> Action item
Which lines below contain the word "will"? Copy each one.

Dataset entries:
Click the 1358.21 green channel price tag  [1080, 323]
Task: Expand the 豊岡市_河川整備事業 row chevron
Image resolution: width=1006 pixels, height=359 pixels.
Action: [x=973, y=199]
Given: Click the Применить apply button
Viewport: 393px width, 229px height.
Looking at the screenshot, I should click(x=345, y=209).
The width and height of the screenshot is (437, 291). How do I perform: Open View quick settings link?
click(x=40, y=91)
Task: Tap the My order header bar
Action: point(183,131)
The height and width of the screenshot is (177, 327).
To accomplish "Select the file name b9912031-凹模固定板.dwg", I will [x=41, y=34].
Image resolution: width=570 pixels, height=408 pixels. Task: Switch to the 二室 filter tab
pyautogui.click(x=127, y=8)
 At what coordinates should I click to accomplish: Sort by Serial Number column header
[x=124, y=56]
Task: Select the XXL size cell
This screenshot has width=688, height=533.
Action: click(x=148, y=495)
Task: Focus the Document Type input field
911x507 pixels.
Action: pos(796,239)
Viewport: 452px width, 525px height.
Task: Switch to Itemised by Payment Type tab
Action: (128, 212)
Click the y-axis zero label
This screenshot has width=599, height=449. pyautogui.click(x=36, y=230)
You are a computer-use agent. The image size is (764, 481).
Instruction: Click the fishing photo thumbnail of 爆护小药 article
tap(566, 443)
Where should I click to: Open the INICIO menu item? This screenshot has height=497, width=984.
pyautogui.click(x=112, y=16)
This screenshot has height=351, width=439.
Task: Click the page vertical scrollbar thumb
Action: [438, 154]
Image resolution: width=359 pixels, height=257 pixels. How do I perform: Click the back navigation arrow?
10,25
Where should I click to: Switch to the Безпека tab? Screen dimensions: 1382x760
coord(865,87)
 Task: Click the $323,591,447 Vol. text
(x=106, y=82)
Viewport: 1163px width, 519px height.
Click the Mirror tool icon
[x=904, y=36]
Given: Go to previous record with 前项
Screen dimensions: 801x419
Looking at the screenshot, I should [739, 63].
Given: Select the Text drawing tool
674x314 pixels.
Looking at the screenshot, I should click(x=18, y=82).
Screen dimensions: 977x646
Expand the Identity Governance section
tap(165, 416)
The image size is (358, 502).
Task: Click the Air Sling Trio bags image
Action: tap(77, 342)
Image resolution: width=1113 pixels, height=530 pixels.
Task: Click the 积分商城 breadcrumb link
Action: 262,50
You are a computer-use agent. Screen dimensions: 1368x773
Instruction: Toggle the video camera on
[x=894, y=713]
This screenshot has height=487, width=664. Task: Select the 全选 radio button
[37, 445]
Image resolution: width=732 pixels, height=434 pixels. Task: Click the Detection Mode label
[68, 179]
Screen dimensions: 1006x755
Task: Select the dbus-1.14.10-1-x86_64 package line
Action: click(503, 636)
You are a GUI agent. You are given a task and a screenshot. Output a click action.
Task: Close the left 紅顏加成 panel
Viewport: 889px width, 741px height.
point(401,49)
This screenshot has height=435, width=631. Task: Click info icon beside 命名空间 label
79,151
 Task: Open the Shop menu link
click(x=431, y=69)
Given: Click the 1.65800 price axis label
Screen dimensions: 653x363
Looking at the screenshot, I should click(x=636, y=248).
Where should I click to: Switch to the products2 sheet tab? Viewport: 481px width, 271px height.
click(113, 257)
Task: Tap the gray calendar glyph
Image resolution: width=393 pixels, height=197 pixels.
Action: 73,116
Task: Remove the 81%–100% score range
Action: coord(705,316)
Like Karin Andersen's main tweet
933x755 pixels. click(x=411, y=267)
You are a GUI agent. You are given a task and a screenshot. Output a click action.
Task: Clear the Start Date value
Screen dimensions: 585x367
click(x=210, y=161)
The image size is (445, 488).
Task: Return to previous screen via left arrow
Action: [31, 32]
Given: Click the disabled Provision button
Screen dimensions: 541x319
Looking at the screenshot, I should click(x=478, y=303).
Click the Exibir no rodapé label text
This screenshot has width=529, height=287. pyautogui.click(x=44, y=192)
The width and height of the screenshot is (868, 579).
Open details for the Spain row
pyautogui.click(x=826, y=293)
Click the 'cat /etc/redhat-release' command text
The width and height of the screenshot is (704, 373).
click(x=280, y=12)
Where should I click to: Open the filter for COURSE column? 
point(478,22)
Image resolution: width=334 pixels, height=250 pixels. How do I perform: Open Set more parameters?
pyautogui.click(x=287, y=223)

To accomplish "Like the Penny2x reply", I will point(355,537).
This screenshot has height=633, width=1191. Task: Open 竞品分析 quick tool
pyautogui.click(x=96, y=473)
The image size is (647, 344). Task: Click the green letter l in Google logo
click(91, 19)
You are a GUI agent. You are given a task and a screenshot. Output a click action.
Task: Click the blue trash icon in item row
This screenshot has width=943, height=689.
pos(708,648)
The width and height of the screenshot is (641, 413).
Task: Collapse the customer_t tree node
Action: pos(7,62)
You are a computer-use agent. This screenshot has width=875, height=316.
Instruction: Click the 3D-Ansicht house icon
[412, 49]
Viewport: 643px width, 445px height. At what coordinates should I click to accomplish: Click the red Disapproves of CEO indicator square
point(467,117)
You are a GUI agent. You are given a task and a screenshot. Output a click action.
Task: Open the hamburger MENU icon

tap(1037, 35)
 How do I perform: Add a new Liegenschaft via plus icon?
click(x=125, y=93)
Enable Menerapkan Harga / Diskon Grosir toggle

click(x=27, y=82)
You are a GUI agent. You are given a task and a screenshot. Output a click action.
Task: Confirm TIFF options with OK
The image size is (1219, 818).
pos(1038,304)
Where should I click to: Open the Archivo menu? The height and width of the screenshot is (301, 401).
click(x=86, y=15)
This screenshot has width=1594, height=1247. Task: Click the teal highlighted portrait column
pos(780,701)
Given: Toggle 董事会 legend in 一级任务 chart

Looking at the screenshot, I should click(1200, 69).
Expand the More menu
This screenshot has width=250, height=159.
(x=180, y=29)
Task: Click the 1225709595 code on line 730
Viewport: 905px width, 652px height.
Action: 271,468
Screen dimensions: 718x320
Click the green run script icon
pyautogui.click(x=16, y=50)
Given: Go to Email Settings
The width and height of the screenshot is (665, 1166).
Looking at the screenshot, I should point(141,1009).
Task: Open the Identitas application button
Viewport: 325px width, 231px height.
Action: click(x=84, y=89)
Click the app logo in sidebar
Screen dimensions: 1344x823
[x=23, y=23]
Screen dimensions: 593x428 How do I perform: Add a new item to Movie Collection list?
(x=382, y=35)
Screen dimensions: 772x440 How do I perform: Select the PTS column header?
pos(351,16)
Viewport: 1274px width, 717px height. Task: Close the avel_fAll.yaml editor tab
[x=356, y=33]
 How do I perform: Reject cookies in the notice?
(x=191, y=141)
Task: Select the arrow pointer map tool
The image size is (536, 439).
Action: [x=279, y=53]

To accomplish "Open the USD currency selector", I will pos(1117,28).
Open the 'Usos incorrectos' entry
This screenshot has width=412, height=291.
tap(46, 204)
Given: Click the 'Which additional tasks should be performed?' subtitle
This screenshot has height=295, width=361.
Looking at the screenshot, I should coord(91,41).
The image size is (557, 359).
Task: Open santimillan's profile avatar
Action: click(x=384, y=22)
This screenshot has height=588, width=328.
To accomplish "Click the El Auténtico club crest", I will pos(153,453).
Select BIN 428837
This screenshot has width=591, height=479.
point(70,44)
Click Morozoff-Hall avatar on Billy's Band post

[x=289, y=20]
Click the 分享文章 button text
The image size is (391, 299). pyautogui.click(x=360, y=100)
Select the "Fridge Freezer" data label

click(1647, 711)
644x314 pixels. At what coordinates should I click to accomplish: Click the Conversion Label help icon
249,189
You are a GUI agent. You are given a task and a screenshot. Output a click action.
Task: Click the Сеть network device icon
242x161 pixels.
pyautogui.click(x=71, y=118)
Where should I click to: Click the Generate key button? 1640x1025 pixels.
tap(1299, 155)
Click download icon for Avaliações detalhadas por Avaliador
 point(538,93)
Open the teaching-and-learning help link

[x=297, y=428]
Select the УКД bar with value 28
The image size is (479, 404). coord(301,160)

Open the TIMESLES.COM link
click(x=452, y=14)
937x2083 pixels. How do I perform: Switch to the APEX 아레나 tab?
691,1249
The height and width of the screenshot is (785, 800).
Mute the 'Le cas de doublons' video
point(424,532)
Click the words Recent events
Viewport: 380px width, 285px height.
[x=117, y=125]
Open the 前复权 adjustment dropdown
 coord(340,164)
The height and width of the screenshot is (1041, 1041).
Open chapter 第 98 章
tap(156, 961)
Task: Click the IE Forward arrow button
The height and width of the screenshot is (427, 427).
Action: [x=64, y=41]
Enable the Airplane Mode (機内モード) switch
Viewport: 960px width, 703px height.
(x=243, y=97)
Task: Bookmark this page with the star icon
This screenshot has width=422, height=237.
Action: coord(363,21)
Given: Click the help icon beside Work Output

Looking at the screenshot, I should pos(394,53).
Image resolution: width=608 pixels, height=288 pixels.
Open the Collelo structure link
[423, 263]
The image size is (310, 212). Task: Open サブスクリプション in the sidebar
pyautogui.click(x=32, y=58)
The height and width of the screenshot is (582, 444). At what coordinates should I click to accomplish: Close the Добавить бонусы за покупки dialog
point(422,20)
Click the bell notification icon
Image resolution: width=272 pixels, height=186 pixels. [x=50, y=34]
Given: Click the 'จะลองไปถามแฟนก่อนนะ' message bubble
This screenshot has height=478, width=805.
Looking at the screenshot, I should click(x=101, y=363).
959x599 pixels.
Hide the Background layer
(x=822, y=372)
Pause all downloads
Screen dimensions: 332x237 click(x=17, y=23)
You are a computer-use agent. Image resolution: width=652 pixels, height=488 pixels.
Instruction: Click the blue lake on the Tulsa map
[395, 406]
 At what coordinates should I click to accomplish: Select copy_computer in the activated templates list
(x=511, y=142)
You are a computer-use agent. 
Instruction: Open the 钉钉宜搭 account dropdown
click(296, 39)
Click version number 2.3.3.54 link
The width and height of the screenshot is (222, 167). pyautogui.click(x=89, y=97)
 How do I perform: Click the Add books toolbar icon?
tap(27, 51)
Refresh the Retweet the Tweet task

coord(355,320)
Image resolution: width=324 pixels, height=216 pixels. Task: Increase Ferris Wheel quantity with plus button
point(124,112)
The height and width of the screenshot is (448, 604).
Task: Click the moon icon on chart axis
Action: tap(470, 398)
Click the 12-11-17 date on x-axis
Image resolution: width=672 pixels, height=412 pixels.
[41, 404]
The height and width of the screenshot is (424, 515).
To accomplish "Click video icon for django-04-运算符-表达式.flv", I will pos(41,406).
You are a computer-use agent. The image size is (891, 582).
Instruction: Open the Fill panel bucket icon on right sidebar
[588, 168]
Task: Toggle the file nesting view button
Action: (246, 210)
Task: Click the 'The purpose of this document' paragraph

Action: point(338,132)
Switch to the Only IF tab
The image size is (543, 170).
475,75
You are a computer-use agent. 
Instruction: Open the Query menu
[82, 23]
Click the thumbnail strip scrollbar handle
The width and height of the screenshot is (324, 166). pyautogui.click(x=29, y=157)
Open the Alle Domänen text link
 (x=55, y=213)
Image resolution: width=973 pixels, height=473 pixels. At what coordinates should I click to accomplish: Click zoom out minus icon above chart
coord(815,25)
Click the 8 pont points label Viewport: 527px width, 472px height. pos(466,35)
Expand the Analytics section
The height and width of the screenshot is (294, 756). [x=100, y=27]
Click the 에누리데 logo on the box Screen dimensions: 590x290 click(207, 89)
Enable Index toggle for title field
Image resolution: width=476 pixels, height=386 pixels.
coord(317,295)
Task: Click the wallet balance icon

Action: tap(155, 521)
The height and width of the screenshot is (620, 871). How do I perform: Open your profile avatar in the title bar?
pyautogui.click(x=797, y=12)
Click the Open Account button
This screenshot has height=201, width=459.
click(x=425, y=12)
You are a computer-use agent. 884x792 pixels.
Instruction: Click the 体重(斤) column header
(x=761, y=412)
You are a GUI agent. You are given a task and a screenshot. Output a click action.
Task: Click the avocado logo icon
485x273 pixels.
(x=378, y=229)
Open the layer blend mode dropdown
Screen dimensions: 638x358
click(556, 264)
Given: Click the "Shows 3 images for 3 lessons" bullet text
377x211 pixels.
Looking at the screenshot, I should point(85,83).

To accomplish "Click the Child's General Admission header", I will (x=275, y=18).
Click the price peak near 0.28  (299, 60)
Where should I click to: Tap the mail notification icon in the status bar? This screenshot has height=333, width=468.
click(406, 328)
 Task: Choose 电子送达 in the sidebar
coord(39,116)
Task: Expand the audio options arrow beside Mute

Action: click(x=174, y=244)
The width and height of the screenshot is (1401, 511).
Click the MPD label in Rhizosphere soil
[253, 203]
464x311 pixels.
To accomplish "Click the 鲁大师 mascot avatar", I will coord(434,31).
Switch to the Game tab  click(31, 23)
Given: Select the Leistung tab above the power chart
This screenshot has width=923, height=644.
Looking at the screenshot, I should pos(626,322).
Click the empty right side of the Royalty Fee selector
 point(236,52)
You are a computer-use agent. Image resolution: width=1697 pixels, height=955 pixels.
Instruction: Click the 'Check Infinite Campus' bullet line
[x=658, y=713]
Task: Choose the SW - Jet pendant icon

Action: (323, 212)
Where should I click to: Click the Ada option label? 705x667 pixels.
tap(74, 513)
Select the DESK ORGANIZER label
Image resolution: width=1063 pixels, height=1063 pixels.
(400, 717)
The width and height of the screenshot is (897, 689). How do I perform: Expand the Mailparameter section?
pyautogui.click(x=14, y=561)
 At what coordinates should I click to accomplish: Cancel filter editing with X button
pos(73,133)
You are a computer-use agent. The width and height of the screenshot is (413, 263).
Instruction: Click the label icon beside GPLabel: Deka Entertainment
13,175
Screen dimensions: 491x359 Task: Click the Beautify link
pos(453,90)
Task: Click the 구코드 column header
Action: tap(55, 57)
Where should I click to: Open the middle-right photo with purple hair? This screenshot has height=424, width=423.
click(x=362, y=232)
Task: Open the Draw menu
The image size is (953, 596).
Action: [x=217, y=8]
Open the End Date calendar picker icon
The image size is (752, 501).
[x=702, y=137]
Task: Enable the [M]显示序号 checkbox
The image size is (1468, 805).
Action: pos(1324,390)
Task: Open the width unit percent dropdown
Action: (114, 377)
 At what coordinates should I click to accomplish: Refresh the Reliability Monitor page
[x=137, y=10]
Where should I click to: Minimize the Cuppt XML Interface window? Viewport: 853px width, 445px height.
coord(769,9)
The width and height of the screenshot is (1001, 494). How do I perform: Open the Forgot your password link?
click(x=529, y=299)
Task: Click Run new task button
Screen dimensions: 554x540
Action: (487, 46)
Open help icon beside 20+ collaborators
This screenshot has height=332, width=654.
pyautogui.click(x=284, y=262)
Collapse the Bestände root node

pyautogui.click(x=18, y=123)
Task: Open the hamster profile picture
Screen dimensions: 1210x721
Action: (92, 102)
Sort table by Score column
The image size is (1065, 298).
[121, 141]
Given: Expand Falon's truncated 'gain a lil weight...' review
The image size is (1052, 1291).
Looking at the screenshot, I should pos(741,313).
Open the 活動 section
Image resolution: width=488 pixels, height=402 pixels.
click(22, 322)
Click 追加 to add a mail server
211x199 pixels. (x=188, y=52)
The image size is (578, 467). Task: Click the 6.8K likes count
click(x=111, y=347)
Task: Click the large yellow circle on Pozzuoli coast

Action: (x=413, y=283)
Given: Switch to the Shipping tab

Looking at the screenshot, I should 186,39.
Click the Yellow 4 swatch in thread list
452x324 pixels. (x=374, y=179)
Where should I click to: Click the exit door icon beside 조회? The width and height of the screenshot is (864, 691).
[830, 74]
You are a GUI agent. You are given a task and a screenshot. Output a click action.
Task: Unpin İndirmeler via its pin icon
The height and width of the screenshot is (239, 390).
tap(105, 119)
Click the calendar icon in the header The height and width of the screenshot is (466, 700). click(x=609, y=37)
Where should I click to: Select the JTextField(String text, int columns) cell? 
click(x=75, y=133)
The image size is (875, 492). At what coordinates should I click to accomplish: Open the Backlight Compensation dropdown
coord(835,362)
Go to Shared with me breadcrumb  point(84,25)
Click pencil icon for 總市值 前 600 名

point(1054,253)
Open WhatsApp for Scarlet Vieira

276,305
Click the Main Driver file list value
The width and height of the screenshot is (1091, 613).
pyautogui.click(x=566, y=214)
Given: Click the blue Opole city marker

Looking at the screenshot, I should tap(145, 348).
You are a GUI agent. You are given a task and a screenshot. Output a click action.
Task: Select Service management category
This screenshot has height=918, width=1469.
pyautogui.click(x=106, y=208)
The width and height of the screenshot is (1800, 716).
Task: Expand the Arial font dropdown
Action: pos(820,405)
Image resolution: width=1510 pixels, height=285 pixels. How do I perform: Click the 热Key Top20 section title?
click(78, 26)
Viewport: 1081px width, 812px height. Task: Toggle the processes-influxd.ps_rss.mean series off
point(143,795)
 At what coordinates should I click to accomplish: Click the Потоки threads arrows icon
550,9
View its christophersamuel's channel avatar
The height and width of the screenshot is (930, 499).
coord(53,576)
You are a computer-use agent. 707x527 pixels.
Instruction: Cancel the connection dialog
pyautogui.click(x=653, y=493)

> Response for this exercise
To accomplish "Select the file name b9912031-凹模固定板.dwg", I will [x=41, y=34].
To accomplish "Like the Penny2x reply", I will point(355,537).
To accomplish "Open the USD currency selector", I will pos(1117,28).
To accomplish "Click the El Auténtico club crest", I will pos(153,453).
To accomplish "Click video icon for django-04-运算符-表达式.flv", I will pos(41,406).
To accomplish "Click the Child's General Admission header", I will (x=275, y=18).
To accomplish "Click the 鲁大师 mascot avatar", I will coord(434,31).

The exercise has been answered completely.